**EXERCISE DIRECTIONS**
Copy each of the entries below character for character, without changing anything.

======== MATERIAL SUPPLIED ========

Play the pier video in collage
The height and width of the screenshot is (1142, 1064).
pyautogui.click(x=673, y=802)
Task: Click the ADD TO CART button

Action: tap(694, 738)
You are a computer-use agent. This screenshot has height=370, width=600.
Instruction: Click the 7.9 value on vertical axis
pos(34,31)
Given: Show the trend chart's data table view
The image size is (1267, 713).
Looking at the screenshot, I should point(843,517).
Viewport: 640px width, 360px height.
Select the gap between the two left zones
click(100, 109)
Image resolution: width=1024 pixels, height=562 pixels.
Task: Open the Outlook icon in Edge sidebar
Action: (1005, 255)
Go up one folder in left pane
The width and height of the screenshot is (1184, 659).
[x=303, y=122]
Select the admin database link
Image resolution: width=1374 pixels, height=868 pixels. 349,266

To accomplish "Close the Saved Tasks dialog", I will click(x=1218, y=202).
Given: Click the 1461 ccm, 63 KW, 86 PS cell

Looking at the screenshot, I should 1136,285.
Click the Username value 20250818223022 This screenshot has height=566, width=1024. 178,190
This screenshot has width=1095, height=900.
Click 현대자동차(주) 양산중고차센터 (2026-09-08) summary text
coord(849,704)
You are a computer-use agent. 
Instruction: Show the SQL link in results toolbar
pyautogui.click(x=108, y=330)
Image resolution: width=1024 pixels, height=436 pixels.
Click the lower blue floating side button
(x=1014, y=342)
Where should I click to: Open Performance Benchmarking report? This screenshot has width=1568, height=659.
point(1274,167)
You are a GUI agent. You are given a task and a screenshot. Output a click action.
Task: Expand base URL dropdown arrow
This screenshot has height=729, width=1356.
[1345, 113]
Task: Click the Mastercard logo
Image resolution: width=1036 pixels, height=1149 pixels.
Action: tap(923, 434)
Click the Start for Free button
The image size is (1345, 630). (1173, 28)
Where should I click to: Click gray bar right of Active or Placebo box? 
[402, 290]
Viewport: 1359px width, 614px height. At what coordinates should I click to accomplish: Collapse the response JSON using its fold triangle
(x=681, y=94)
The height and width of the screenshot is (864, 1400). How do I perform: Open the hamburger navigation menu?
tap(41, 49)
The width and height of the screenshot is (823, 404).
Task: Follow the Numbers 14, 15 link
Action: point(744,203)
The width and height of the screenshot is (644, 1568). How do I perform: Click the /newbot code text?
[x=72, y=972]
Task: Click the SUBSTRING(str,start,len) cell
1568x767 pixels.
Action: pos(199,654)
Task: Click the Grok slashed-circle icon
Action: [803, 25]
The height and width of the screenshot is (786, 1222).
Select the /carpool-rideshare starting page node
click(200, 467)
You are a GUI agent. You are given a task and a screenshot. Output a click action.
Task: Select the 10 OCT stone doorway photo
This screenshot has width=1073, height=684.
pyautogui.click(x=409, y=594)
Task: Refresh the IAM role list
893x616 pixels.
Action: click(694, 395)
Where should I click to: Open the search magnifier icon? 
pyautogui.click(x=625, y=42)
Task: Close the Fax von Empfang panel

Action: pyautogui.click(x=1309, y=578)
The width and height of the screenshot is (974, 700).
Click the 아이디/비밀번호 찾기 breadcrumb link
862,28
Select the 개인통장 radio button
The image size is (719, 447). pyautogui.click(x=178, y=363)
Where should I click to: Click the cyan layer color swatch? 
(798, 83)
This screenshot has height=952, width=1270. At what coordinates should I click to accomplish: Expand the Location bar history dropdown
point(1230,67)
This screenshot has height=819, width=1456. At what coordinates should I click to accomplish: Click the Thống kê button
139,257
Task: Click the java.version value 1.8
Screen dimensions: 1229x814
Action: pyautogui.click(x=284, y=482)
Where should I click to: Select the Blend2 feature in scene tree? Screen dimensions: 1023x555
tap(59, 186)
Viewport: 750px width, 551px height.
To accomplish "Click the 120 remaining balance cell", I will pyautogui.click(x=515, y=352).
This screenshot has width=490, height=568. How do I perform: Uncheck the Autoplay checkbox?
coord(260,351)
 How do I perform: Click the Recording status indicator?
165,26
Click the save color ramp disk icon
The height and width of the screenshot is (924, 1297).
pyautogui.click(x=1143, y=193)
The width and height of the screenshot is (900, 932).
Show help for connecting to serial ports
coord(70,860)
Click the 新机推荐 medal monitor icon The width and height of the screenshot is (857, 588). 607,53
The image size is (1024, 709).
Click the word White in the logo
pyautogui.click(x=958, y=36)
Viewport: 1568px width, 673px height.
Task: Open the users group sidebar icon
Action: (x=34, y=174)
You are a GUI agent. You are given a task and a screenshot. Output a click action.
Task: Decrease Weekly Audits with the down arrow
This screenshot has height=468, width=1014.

========

**CORRECT RESULT**
Play the pier video in collage
The height and width of the screenshot is (1142, 1064).
pyautogui.click(x=673, y=802)
Task: Click the ADD TO CART button

Action: tap(694, 738)
You are a computer-use agent. This screenshot has height=370, width=600.
Instruction: Click the 7.9 value on vertical axis
pos(34,31)
Given: Show the trend chart's data table view
The image size is (1267, 713).
Looking at the screenshot, I should point(843,517).
Viewport: 640px width, 360px height.
Select the gap between the two left zones
click(100, 109)
Image resolution: width=1024 pixels, height=562 pixels.
Task: Open the Outlook icon in Edge sidebar
Action: (1005, 255)
Go up one folder in left pane
The width and height of the screenshot is (1184, 659).
[x=303, y=122]
Select the admin database link
Image resolution: width=1374 pixels, height=868 pixels. 349,266

To accomplish "Close the Saved Tasks dialog", I will click(x=1218, y=202).
Given: Click the 1461 ccm, 63 KW, 86 PS cell

Looking at the screenshot, I should 1136,285.
Click the Username value 20250818223022 This screenshot has height=566, width=1024. 178,190
This screenshot has width=1095, height=900.
Click 현대자동차(주) 양산중고차센터 (2026-09-08) summary text
coord(849,704)
You are a computer-use agent. 
Instruction: Show the SQL link in results toolbar
pyautogui.click(x=108, y=330)
Image resolution: width=1024 pixels, height=436 pixels.
Click the lower blue floating side button
(x=1014, y=342)
Where should I click to: Open Performance Benchmarking report? This screenshot has width=1568, height=659.
point(1274,167)
You are a GUI agent. You are given a task and a screenshot. Output a click action.
Task: Expand base URL dropdown arrow
This screenshot has height=729, width=1356.
[1345, 113]
Task: Click the Mastercard logo
Image resolution: width=1036 pixels, height=1149 pixels.
Action: tap(923, 434)
Click the Start for Free button
The image size is (1345, 630). (1173, 28)
Where should I click to: Click gray bar right of Active or Placebo box? 
[402, 290]
Viewport: 1359px width, 614px height. At what coordinates should I click to accomplish: Collapse the response JSON using its fold triangle
(x=681, y=94)
The height and width of the screenshot is (864, 1400). How do I perform: Open the hamburger navigation menu?
tap(41, 49)
The width and height of the screenshot is (823, 404).
Task: Follow the Numbers 14, 15 link
Action: point(744,203)
The width and height of the screenshot is (644, 1568). How do I perform: Click the /newbot code text?
[x=72, y=972]
Task: Click the SUBSTRING(str,start,len) cell
1568x767 pixels.
Action: pos(199,654)
Task: Click the Grok slashed-circle icon
Action: [803, 25]
The height and width of the screenshot is (786, 1222).
Select the /carpool-rideshare starting page node
click(200, 467)
You are a GUI agent. You are given a task and a screenshot. Output a click action.
Task: Select the 10 OCT stone doorway photo
This screenshot has width=1073, height=684.
pyautogui.click(x=409, y=594)
Task: Refresh the IAM role list
893x616 pixels.
Action: click(694, 395)
Where should I click to: Open the search magnifier icon? 
pyautogui.click(x=625, y=42)
Task: Close the Fax von Empfang panel

Action: pyautogui.click(x=1309, y=578)
The width and height of the screenshot is (974, 700).
Click the 아이디/비밀번호 찾기 breadcrumb link
862,28
Select the 개인통장 radio button
The image size is (719, 447). pyautogui.click(x=178, y=363)
Where should I click to: Click the cyan layer color swatch? 
(798, 83)
This screenshot has height=952, width=1270. At what coordinates should I click to accomplish: Expand the Location bar history dropdown
point(1230,67)
This screenshot has height=819, width=1456. At what coordinates should I click to accomplish: Click the Thống kê button
139,257
Task: Click the java.version value 1.8
Screen dimensions: 1229x814
Action: pyautogui.click(x=284, y=482)
Where should I click to: Select the Blend2 feature in scene tree? Screen dimensions: 1023x555
tap(59, 186)
Viewport: 750px width, 551px height.
To accomplish "Click the 120 remaining balance cell", I will pyautogui.click(x=515, y=352).
This screenshot has width=490, height=568. How do I perform: Uncheck the Autoplay checkbox?
coord(260,351)
 How do I perform: Click the Recording status indicator?
165,26
Click the save color ramp disk icon
The height and width of the screenshot is (924, 1297).
pyautogui.click(x=1143, y=193)
The width and height of the screenshot is (900, 932).
Show help for connecting to serial ports
coord(70,860)
Click the 新机推荐 medal monitor icon The width and height of the screenshot is (857, 588). 607,53
The image size is (1024, 709).
Click the word White in the logo
pyautogui.click(x=958, y=36)
Viewport: 1568px width, 673px height.
Task: Open the users group sidebar icon
Action: (x=34, y=174)
You are a GUI agent. You are given a task and a screenshot. Output a click action.
Task: Decrease Weekly Audits with the down arrow
This screenshot has height=468, width=1014.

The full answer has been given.